Dans les sous-sols de l’ancienne prison St Paul, à la demande du service international de l’Université Catholique de Lyon nous avons transformé un souterrain en escape game permanent. Désormais, avant qu’ils ne partent en stage ou en semestre à l’étranger, les étudiants de l’UCLY devront vivre un étrange rituel qui les égarera par équipe de 8 dans un lieu tenu secret…
Sans divulgacher les énigmes qui sont proposées, nous souhaitons vous partager quelques retours sur la conception et la réalisation de ce projet original.
Une pédagogie de l’interculturalité
Il s’agit bien d’un escape game pédagogique. Ce dispositif a pour objectif de transmettre aux étudiants quelques bases de l’interculturalité selon le cadre proposé par l’Unesco, afin de les préparer à vivre, travailler, étudier dans d’autres cultures et tout simplement aller à la rencontre de l’autre.
De véritables cursus approfondis sont proposés aux élèves qui souhaitent étudier ces questions. Mais l’université souhaitait que chaque élève, quelque soit son cursus ou intérêt pour le sujet, puisse être sensibilisé au sujet au cours d’une session de quelques heures.
Nous avons donc conçu une approche en deux temps : un défi de deux heures à résoudre en équipe sous forme d’escape game immersif, complété d’un temps de relecture et d’apports avec un enseignant spécialiste de la question. En effet, si un escape game permet d’éprouver et révéler des compétences, il n’est pas un espace de transmission ou d’analyse. Il faut donc compléter le moment expérientiel et immersif par un travail d’explication et d’appropriation.
La gamification et ses limites
Parler d’escape game impose certaines contraintes. Ce doit être ludique avec des énigmes à résoudre, il doit y avoir un enjeu collectif à atteindre, avec des étapes permettant de progresser en se déplaçant dans l’espace physique. En utilisant la scénographie naturelle d’un ancien tunnel entre deux parties de la prison nous n’avons pas eu besoin de reconstruire de décors, simplement d’aménager l’espace et de le mettre en cohérence avec une histoire qui conduit le défi. Très vite les participants utilisent les codes des escapes games (se rajoutant par exemple des contraintes de temps qui n’existent pas) et on reconnait les habitués qui sont très à l’aise avec certains types d’épreuves (demandant de l’observation pour l’obtention de codes). Ils plongent dans les énigmes et cherchent à les résoudre au plus vite avec l’aide d’un game master qui les observe par des caméras de vidéo-surveillance et communique avec eux. Ils vivent donc cette expérience de manière ludique et collaborative, par contre ils n’ont aucun recul sur ce qui leur est proposé, leur attention étant entièrement captée par le prochain défi. Ce n’est donc pas le lieu de la compréhension ou de l’analyse. Il faut les remettre dans un espace physique de transmission : en posture assise, faisant face à un enseignant, avec un contrat de temps explicitement long pour qu’ils entrent à nouveau dans l’écoute et l’analyse.

○ ○ ○ ○ ○

Consignes écrites:
- A) Indiquez si chacun des énoncés suivants concorde avec le texte sur l'escape game, en répondant par oui ou par non et en citant à l'identique les mots du texte qui le prouvent : (i) l'escape game a été aménagé dans les sous-sols de l'ancienne prison St Paul ; (ii) les étudiants jouent par équipes de six ; (iii) il a fallu reconstruire des décors dans le tunnel.
- B) Recopiez à l'identique le passage du texte sur l'escape game compris entre « Une pédagogie de » et « de quelques heures. », bornes incluses.
- C) Énumérez toutes les activités auxquelles, selon le texte sur l'escape game, le dispositif vise à préparer les étudiants.

Données fournies:
○ ○ ○ ○ ○

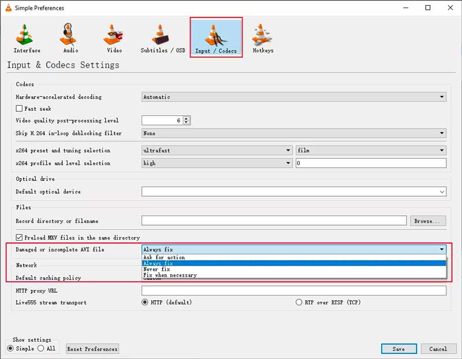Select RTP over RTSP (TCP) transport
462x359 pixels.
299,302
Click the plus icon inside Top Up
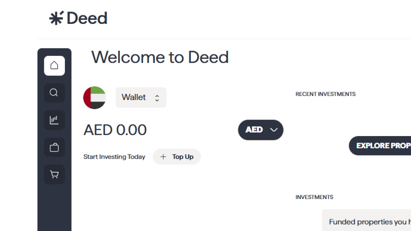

○ ○ ○ ○ ○

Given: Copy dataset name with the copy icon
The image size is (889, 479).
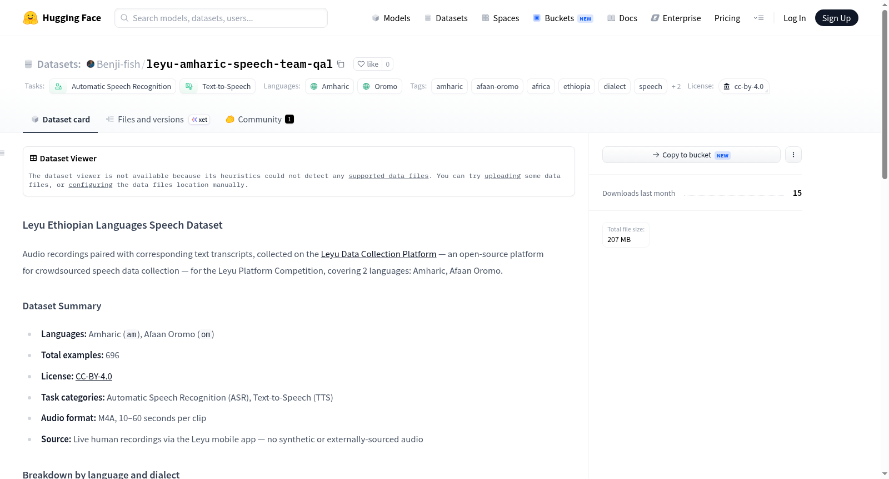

○ ○ ○ ○ ○

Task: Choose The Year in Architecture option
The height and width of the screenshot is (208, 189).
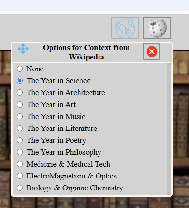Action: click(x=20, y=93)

○ ○ ○ ○ ○

Réponses finales:
- A)
(i) Oui : « Dans les sous-sols de l’ancienne prison St Paul, à la demande du service international de l’Université Catholique de Lyon nous avons transformé un souterrain en escape game permanent. »
(ii) Non : « par équipe de 8 ».
(iii) Non : « nous n’avons pas eu besoin de reconstruire de décors ».

- B)
Une pédagogie de l’interculturalité
Il s’agit bien d’un escape game pédagogique. Ce dispositif a pour objectif de transmettre aux étudiants quelques bases de l’interculturalité selon le cadre proposé par l’Unesco, afin de les préparer à vivre, travailler, étudier dans d’autres cultures et tout simplement aller à la rencontre de l’autre.
De véritables cursus approfondis sont proposés aux élèves qui souhaitent étudier ces questions. Mais l’université souhaitait que chaque élève, quelque soit son cursus ou intérêt pour le sujet, puisse être sensibilisé au sujet au cours d’une session de quelques heures.

- C)
- vivre dans d'autres cultures
- travailler dans d'autres cultures
- étudier dans d'autres cultures
- aller à la rencontre de l'autre